***** DATASET EXCERPTS

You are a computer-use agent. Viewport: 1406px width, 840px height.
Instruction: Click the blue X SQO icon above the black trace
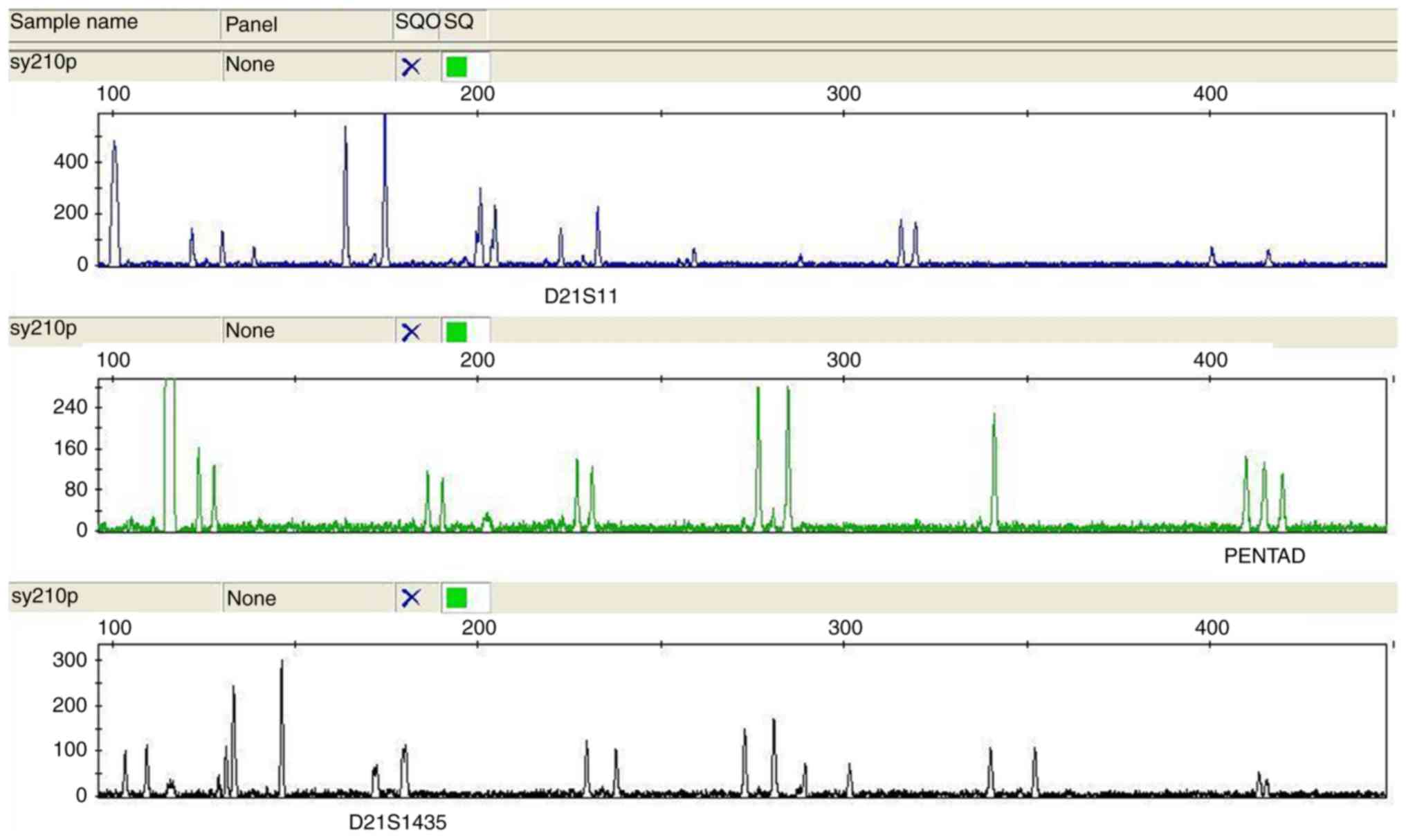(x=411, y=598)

**********
***** DATASET EXCERPTS

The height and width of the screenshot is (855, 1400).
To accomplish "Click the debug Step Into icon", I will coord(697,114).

**********

HOW TO COMPLETE THIS TASK – Collect every line above that contains the word "width".

EXERCISE RESPONSE –
You are a computer-use agent. Viewport: 1406px width, 840px height.
The height and width of the screenshot is (855, 1400).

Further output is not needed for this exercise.